── Data to use ──
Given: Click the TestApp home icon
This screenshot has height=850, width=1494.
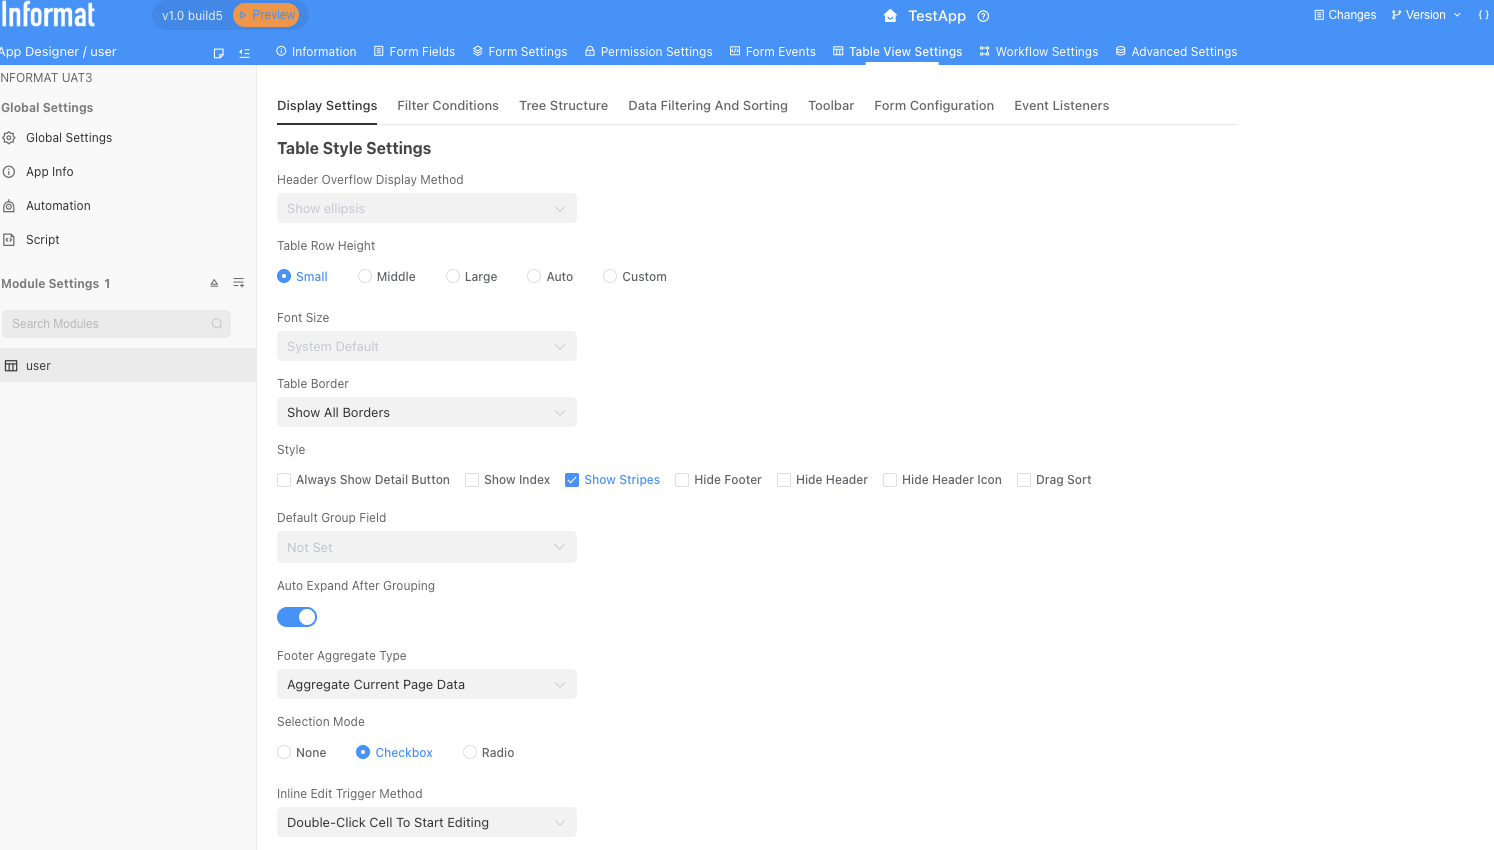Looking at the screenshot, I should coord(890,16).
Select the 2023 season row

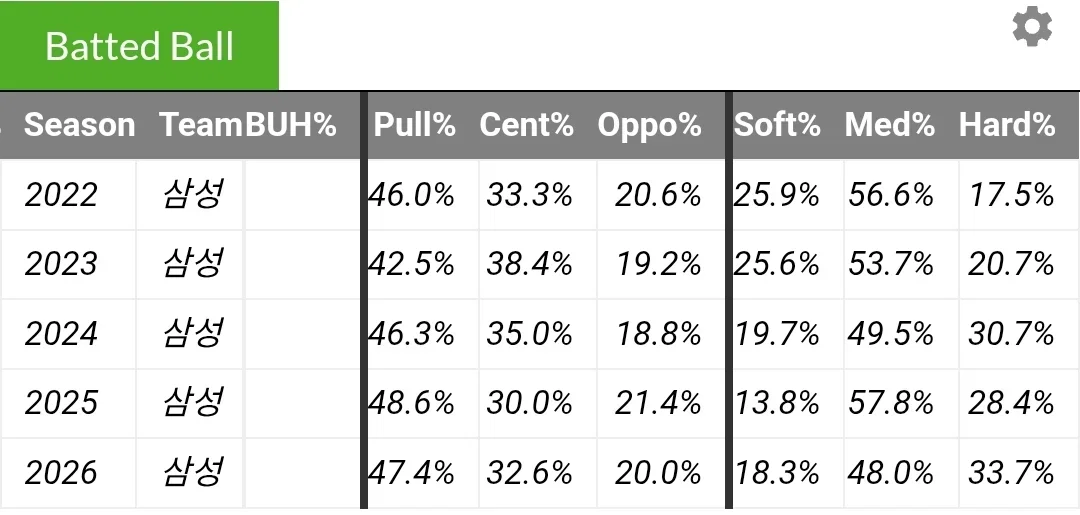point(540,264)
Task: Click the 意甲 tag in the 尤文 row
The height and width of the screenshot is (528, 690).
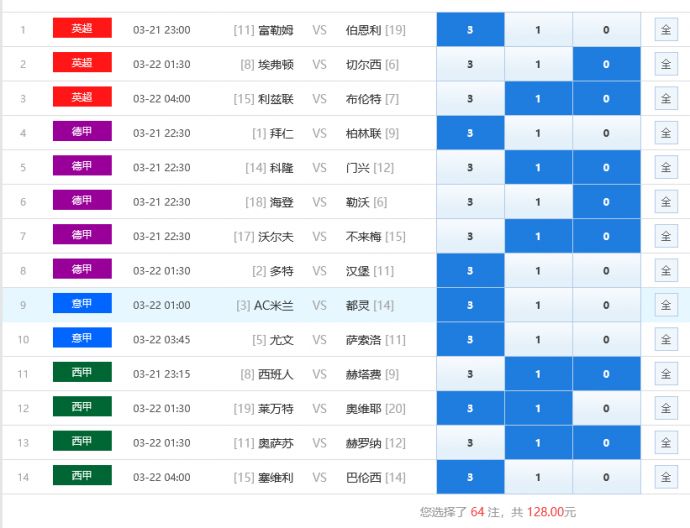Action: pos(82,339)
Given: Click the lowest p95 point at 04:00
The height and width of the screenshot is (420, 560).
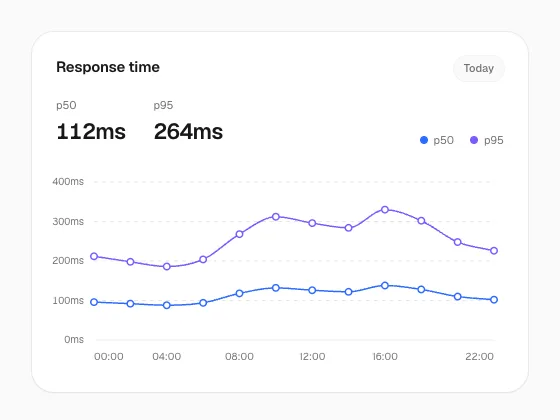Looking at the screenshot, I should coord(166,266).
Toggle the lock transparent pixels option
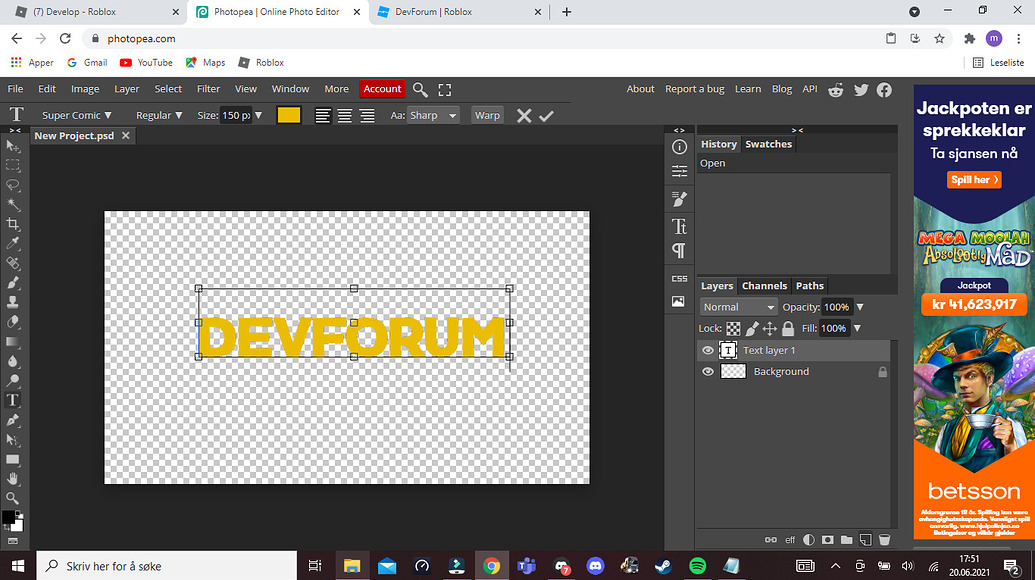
───
- Work order
When the entries above show the word "Given" in a line, copy that line out.

- Written answer
Given: Click the TestApp home icon
Given: Click the lowest p95 point at 04:00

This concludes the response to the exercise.